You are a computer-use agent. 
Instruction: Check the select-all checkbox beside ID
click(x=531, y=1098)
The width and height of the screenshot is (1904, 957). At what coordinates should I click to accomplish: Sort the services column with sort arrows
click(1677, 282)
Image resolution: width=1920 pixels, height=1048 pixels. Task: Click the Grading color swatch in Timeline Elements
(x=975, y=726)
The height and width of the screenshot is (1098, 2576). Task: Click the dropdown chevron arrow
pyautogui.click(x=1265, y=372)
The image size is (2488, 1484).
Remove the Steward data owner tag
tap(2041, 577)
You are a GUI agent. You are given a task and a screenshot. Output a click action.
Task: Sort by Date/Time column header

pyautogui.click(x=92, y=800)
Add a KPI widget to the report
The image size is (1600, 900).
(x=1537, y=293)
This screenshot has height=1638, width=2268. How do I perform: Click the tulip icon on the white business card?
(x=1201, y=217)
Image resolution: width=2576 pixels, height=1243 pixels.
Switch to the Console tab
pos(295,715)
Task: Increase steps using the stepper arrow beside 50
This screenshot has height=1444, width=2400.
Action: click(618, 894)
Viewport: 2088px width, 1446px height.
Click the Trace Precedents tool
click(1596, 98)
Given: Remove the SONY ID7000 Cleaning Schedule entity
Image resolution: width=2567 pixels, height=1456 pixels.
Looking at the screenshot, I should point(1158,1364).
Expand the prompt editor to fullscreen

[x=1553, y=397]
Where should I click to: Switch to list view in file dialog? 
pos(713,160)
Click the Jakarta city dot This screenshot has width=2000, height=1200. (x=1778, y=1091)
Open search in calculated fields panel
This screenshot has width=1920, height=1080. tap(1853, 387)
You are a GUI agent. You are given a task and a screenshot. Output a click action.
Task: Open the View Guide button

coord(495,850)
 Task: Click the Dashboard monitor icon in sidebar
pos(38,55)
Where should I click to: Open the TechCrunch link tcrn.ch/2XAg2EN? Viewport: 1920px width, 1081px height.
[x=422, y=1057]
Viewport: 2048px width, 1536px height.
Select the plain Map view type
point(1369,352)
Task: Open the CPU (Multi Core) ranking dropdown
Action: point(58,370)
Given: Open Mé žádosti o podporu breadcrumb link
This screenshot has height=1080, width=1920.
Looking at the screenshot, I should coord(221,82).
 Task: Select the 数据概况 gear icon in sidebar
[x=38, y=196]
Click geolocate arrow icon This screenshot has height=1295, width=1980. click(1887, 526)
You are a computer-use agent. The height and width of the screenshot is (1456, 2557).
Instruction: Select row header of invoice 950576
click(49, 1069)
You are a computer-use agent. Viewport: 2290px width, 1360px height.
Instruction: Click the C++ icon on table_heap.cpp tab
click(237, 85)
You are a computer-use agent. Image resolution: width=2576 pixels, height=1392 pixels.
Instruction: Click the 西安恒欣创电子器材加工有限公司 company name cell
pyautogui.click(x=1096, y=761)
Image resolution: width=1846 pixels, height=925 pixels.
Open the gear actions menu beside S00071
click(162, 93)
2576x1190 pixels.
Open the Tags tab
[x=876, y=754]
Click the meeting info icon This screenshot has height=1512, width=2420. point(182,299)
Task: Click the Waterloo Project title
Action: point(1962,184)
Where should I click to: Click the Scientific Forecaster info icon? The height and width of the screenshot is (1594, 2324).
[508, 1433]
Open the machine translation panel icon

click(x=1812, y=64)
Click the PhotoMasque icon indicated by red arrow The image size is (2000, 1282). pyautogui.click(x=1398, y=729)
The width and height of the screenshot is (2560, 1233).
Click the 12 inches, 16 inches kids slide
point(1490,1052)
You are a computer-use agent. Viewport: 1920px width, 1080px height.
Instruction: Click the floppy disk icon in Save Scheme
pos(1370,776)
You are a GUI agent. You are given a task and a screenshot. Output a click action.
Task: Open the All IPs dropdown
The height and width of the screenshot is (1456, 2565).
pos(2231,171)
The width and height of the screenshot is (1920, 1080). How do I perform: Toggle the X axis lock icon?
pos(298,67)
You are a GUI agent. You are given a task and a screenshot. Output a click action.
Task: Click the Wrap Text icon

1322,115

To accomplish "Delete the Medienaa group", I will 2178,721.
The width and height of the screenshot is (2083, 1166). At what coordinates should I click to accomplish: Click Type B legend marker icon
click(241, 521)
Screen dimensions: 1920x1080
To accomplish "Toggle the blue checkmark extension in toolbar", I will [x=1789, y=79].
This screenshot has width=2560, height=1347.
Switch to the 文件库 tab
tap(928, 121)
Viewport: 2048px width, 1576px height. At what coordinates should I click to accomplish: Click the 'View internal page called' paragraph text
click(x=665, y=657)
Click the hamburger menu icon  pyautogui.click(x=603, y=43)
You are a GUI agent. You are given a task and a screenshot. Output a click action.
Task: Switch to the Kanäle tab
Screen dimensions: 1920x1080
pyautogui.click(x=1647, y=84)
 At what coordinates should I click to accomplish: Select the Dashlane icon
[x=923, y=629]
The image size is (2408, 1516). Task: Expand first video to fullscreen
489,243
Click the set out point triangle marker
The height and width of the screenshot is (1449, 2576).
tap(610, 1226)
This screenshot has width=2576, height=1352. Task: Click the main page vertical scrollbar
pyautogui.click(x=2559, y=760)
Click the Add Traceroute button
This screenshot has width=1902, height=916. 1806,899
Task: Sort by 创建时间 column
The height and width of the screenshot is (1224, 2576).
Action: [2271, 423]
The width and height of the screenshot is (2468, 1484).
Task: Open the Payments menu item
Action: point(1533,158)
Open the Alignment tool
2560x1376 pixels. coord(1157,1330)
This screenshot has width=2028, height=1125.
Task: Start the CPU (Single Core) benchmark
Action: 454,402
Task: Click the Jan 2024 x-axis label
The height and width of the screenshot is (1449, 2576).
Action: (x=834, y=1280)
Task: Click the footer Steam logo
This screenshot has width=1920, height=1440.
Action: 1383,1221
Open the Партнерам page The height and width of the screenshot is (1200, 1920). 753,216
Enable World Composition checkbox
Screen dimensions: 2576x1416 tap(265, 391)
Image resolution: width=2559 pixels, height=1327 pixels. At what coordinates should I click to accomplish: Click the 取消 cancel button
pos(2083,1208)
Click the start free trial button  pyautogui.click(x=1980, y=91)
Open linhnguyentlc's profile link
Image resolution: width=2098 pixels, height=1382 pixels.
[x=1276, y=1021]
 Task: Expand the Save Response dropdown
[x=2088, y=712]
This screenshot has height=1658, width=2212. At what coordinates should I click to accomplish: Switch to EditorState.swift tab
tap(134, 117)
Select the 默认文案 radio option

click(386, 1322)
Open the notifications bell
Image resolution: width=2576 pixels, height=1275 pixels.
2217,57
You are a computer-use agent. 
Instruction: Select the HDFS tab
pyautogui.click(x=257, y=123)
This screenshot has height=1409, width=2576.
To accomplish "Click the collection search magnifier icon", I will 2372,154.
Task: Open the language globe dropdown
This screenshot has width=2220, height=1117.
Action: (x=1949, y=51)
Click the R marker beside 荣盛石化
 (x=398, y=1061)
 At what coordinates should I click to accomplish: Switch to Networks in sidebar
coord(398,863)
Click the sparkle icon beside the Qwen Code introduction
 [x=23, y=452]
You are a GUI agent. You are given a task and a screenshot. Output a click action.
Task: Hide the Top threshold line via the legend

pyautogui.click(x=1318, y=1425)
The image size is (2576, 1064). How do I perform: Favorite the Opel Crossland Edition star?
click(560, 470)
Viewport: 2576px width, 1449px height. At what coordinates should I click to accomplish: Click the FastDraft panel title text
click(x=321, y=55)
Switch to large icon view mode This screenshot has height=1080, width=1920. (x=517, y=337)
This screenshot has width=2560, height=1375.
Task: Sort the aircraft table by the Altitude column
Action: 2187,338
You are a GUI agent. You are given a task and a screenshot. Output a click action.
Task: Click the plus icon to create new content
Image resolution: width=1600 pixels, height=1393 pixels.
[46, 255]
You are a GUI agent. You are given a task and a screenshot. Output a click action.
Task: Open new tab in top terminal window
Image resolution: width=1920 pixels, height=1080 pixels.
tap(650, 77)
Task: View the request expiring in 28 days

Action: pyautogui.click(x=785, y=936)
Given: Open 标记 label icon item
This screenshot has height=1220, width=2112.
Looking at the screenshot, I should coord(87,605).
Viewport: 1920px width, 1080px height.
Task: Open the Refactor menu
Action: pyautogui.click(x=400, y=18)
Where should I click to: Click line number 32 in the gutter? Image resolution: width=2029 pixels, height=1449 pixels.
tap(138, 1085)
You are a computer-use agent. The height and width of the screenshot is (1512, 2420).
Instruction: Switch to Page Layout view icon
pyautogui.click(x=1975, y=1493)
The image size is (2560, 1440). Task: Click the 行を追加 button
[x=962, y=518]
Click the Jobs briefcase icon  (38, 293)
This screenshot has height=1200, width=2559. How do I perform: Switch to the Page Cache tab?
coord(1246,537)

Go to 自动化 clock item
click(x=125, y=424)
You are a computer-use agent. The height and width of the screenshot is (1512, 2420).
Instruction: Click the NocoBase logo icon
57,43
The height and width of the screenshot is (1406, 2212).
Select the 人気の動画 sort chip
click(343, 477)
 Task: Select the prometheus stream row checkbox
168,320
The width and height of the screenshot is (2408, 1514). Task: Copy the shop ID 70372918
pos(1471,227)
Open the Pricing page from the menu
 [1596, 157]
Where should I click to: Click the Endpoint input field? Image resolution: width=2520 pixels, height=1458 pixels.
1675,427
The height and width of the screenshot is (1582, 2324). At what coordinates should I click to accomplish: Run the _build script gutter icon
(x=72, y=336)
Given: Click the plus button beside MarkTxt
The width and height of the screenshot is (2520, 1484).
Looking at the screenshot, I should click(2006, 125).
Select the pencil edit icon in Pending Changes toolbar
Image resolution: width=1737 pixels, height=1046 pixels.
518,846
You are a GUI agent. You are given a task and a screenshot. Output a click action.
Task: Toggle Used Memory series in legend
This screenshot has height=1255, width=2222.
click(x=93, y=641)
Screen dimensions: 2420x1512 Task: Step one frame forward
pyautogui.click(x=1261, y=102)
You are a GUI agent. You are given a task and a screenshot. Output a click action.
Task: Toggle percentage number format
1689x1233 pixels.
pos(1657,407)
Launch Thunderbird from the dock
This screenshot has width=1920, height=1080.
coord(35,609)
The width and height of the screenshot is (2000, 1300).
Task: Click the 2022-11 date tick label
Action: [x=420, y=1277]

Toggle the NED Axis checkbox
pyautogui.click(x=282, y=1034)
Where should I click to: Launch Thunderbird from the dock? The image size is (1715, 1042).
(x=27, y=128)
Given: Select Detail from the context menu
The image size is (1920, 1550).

--------------------

WHAT TO WORK ON – Within the entries above, find each line where "plus" appears; copy every one.

EXERCISE ANSWER –
Task: Click the plus icon to create new content
Given: Click the plus button beside MarkTxt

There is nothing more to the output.